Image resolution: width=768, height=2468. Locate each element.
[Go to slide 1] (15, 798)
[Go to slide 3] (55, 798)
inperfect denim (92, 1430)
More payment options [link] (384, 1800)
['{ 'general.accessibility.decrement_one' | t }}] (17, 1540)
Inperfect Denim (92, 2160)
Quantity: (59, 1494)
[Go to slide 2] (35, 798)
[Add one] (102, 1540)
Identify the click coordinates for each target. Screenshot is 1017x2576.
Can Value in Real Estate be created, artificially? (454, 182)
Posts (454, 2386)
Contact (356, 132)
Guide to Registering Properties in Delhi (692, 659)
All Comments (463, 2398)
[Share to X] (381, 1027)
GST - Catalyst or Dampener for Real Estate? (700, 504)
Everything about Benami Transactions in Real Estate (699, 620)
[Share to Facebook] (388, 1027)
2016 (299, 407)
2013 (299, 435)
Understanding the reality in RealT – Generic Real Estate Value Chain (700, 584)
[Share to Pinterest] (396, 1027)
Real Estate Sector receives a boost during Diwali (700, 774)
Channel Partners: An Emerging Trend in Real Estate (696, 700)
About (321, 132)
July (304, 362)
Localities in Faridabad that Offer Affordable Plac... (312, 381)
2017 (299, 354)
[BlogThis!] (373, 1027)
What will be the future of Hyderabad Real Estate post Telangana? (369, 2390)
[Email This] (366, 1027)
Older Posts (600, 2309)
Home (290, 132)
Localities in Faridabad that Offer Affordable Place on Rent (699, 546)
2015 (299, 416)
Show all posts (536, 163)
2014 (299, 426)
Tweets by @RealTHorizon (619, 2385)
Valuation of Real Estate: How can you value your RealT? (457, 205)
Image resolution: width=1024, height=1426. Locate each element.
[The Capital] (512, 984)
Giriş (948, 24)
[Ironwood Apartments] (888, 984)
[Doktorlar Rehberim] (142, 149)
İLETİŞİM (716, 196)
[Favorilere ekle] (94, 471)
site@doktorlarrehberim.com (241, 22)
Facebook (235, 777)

→ **What to work on**
A complete, exact copy of the material is the expected answer.

→ **Answer space**
Image resolution: width=768, height=2468. Locate each element.
[Go to slide 1] (15, 798)
[Go to slide 3] (55, 798)
inperfect denim (92, 1430)
More payment options [link] (384, 1800)
['{ 'general.accessibility.decrement_one' | t }}] (17, 1540)
Inperfect Denim (92, 2160)
Quantity: (59, 1494)
[Go to slide 2] (35, 798)
[Add one] (102, 1540)
Identify the click coordinates for each target. Screenshot is 1017x2576.
Can Value in Real Estate be created, artificially? (454, 182)
Posts (454, 2386)
Contact (356, 132)
Guide to Registering Properties in Delhi (692, 659)
All Comments (463, 2398)
[Share to X] (381, 1027)
GST - Catalyst or Dampener for Real Estate? (700, 504)
Everything about Benami Transactions in Real Estate (699, 620)
[Share to Facebook] (388, 1027)
2016 (299, 407)
2013 (299, 435)
Understanding the reality in RealT – Generic Real Estate Value Chain (700, 584)
[Share to Pinterest] (396, 1027)
Real Estate Sector receives a boost during Diwali (700, 774)
Channel Partners: An Emerging Trend in Real Estate (696, 700)
About (321, 132)
July (304, 362)
Localities in Faridabad that Offer Affordable Plac... (312, 381)
2017 (299, 354)
[BlogThis!] (373, 1027)
What will be the future of Hyderabad Real Estate post Telangana? (369, 2390)
[Email This] (366, 1027)
Older Posts (600, 2309)
Home (290, 132)
Localities in Faridabad that Offer Affordable Place on Rent (699, 546)
2015 (299, 416)
Show all posts (536, 163)
2014 (299, 426)
Tweets by @RealTHorizon (619, 2385)
Valuation of Real Estate: How can you value your RealT? (457, 205)
Image resolution: width=1024, height=1426. Locate each element.
[The Capital] (512, 984)
Giriş (948, 24)
[Ironwood Apartments] (888, 984)
[Doktorlar Rehberim] (142, 149)
İLETİŞİM (716, 196)
[Favorilere ekle] (94, 471)
site@doktorlarrehberim.com (241, 22)
Facebook (235, 777)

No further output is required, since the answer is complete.